# Exercise details:
Would you transcribe only the lines below, from the one containing "Image resolution: width=616" through the end of the material, exactly and with no pictures?
★ ★ ★
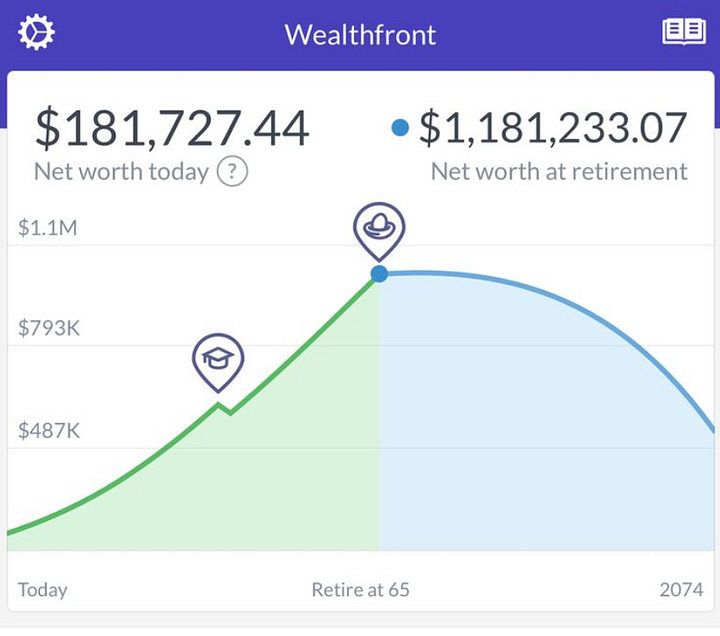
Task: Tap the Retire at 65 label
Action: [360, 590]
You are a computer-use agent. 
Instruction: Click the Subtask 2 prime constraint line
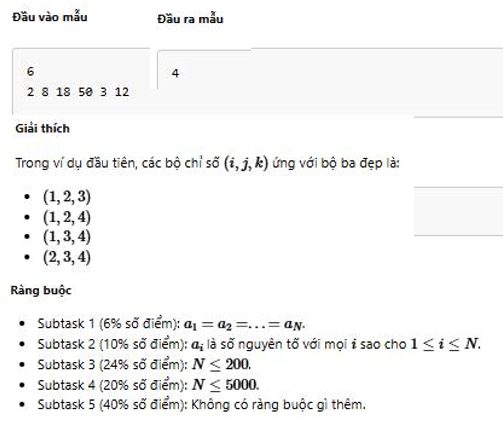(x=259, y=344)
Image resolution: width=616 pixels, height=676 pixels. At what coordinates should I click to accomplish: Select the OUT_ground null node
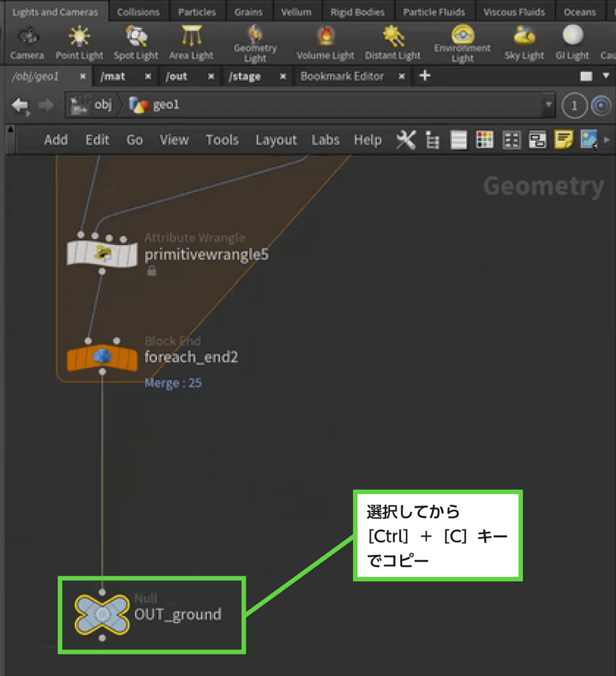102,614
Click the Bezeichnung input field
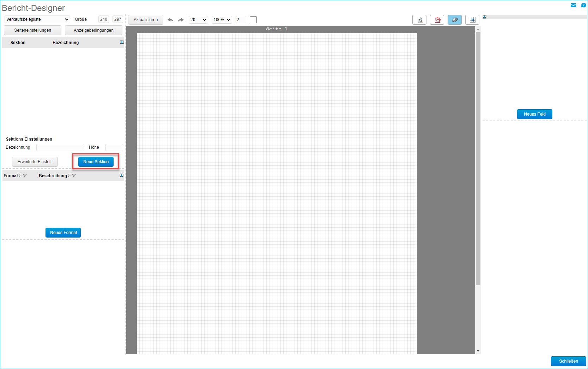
★ ★ ★
# Written reply:
Image resolution: width=616 pixels, height=676 pixels. At what coordinates should I click to accomplish: Select the OUT_ground null node
102,614
Click the Bezeichnung input field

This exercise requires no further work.